- _Exercise task_:
Rewrite the lines starting at the one that contains "Given: Click the pencil edit profile icon" and ending at the one that contains "Looking at the", replacing "pencil" with "pen" and changing nothing else. Leave the pictures out of your answer.

BEGIN Recorded information

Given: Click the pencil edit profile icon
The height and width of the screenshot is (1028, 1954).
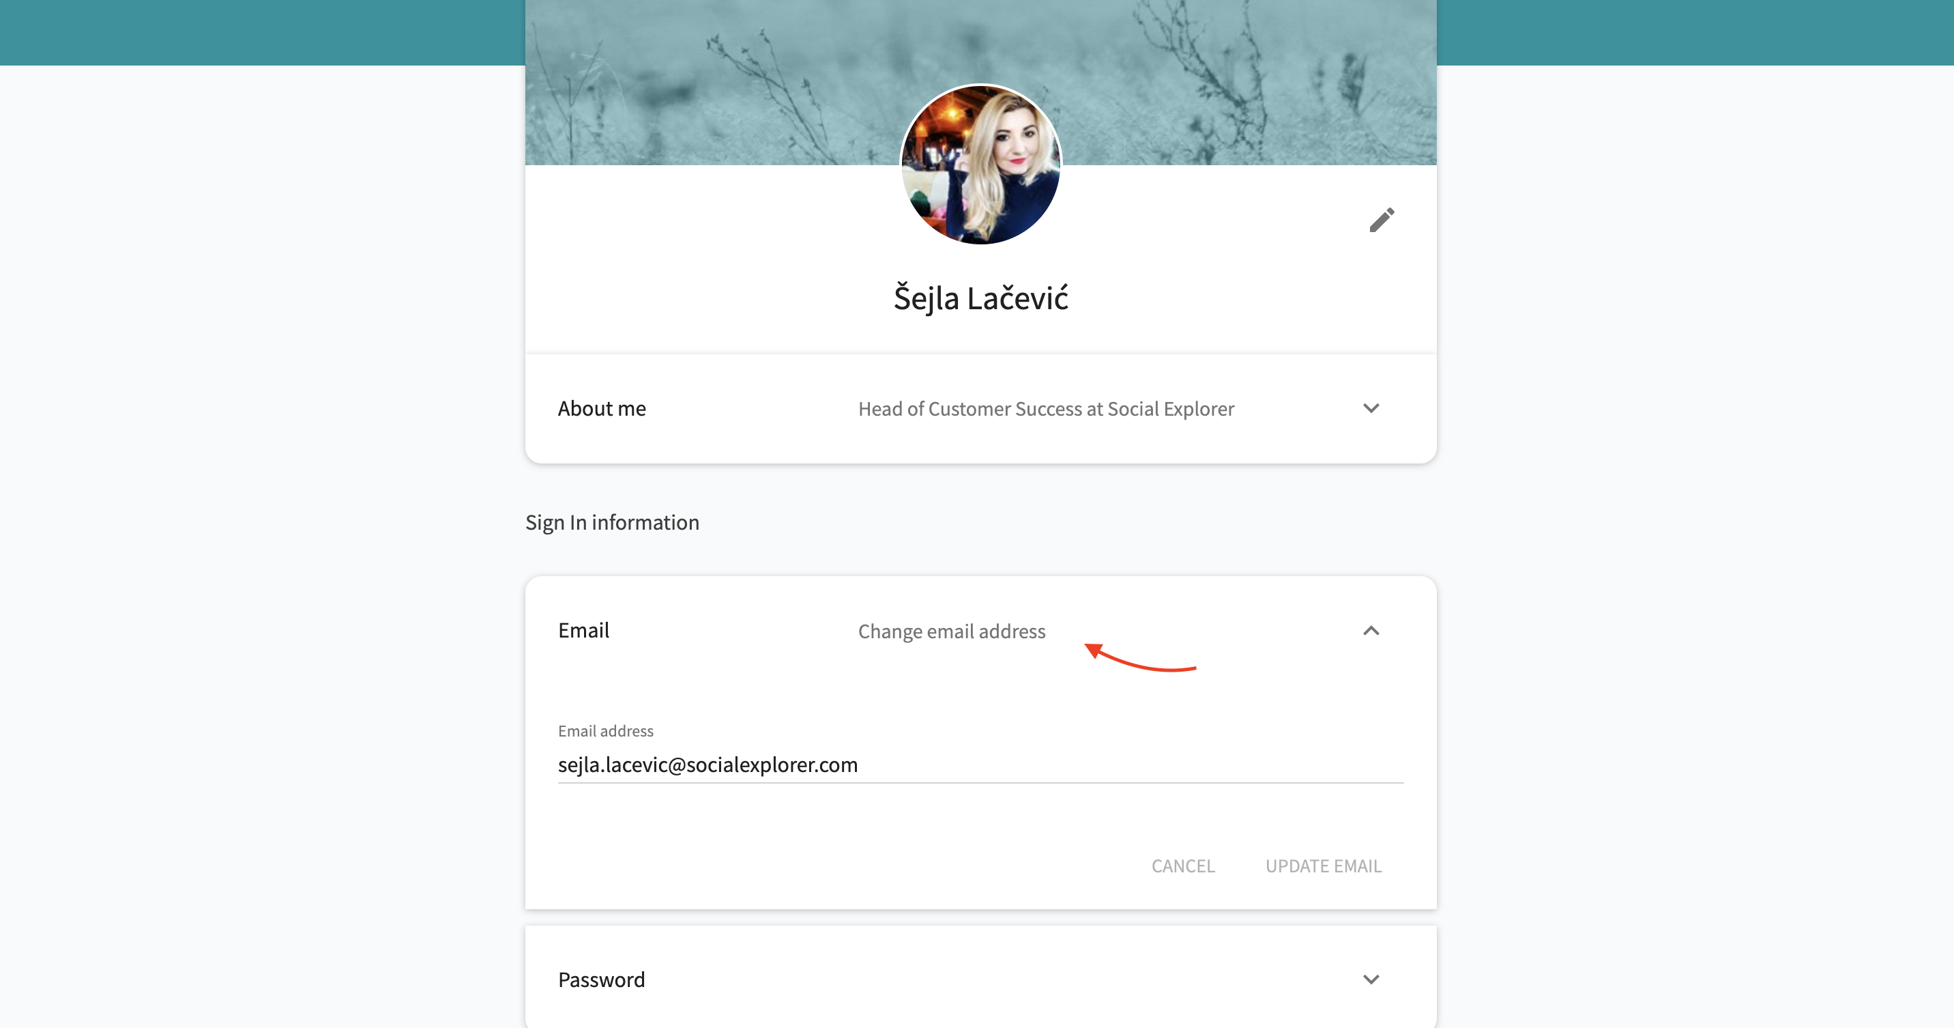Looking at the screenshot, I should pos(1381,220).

END Recorded information
BEGIN Recorded information

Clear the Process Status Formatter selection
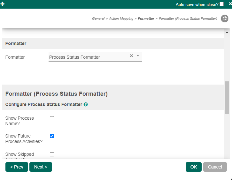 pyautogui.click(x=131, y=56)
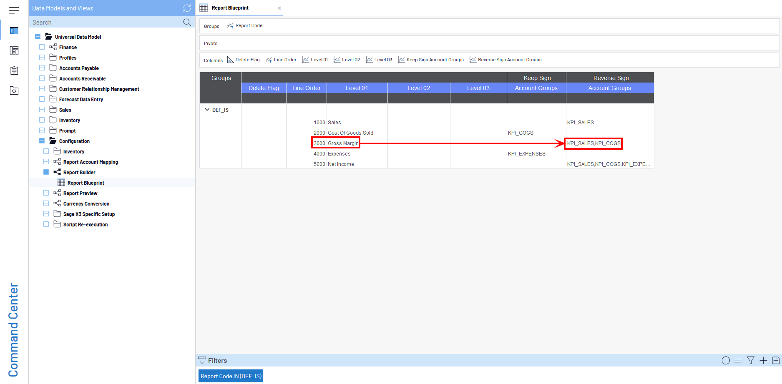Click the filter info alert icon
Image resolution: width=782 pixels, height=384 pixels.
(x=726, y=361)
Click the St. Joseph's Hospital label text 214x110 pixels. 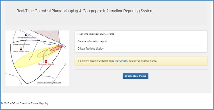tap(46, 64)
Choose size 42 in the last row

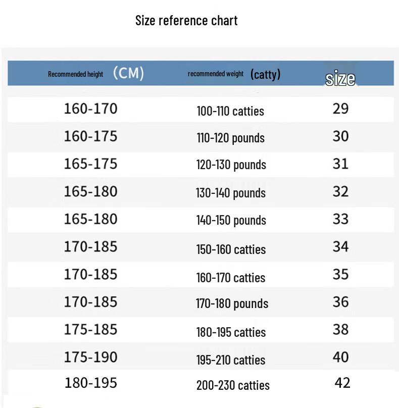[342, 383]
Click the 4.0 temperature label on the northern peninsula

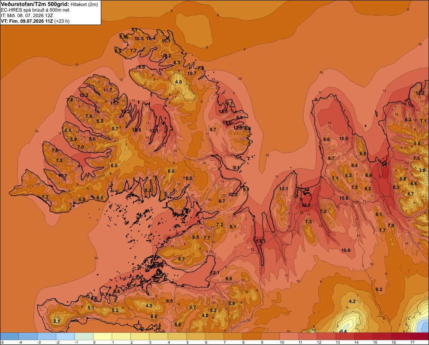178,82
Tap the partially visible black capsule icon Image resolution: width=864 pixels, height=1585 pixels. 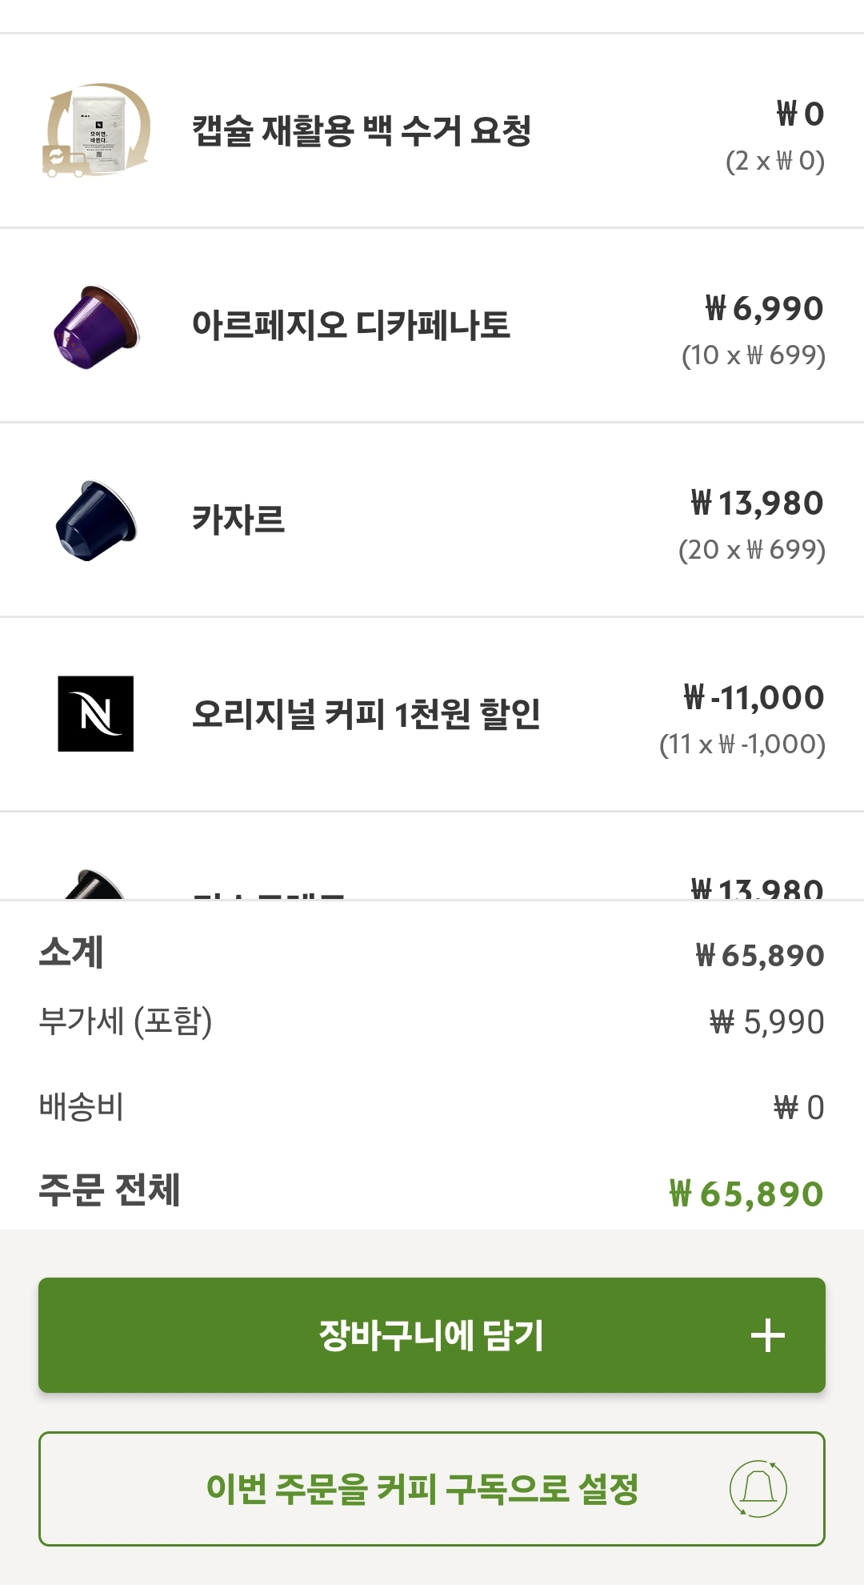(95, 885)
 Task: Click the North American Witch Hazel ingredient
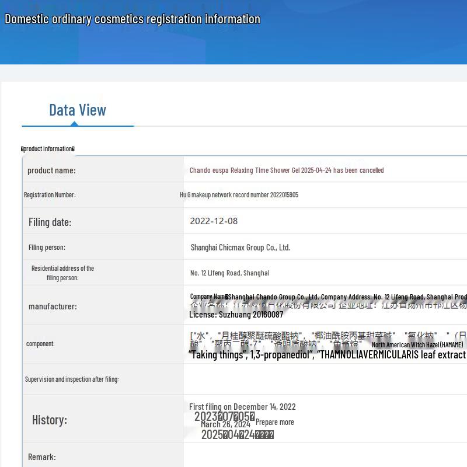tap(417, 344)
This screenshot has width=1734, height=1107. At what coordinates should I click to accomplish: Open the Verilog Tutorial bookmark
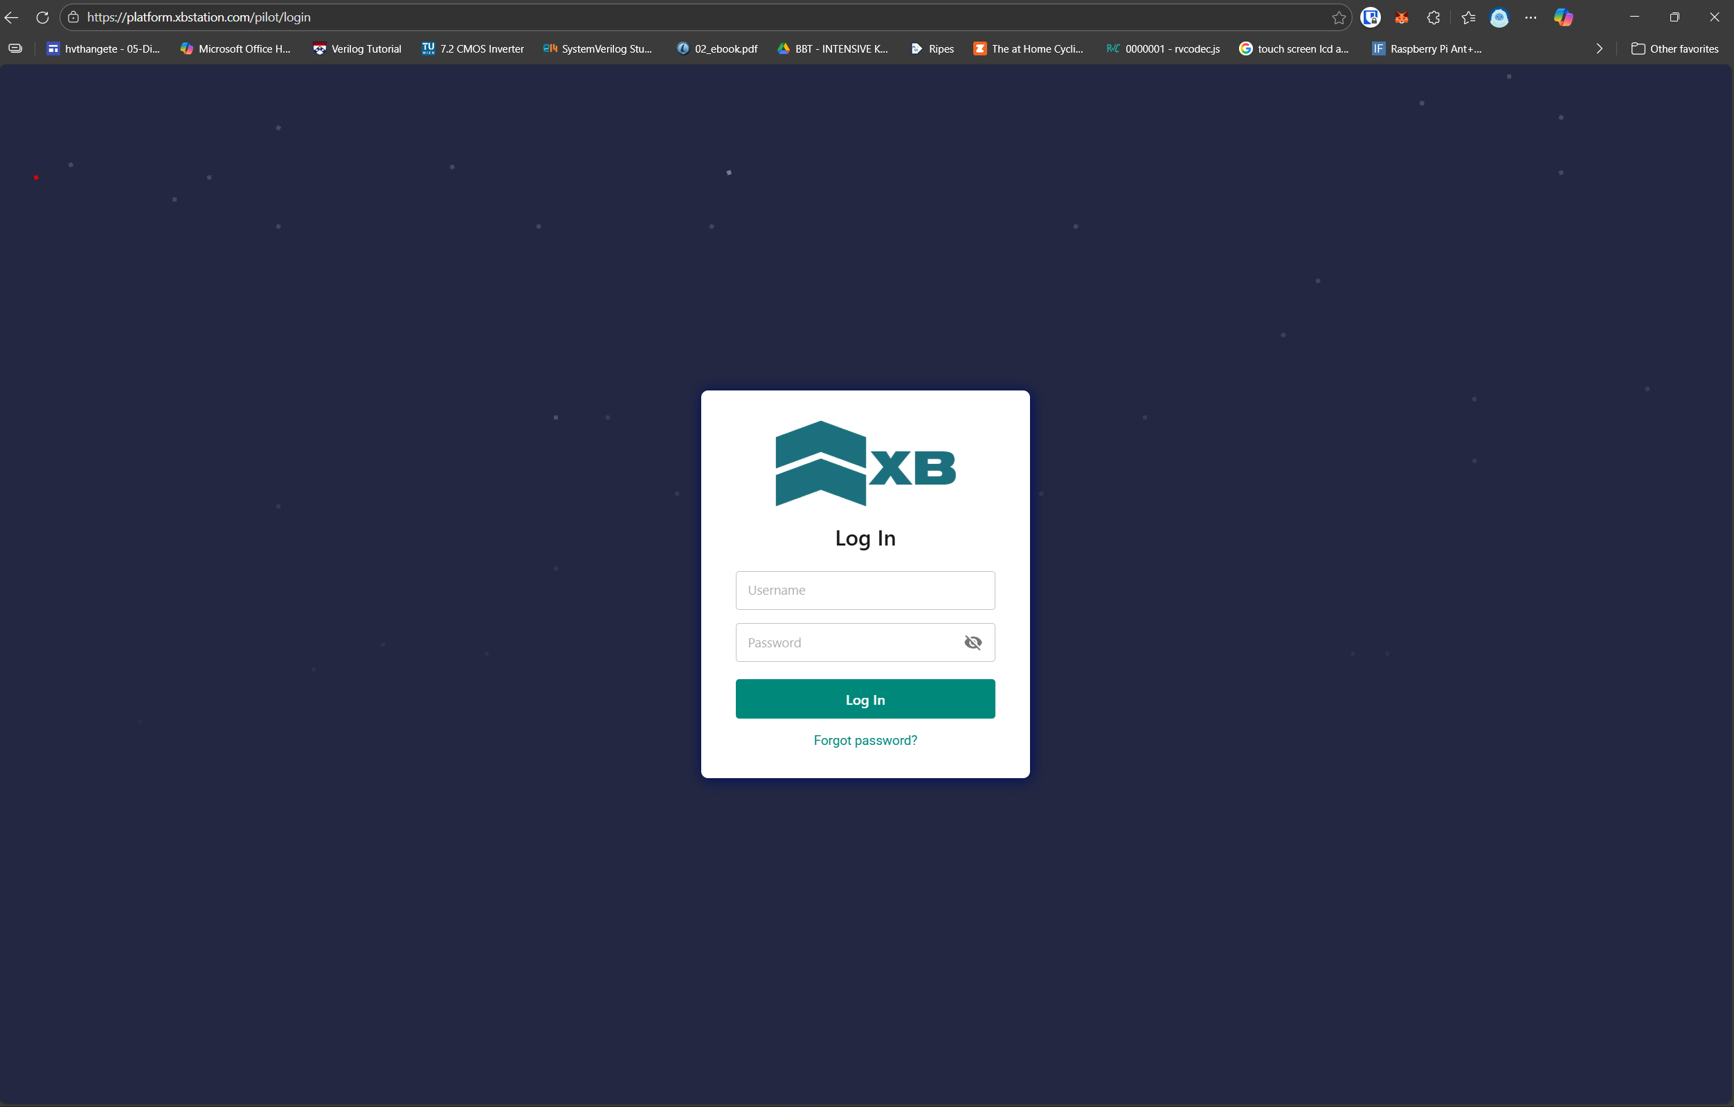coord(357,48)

END Recorded information

- _Solution_:
Given: Click the pen edit profile icon
The height and width of the screenshot is (1028, 1954).
Looking at the screenshot, I should pos(1381,220).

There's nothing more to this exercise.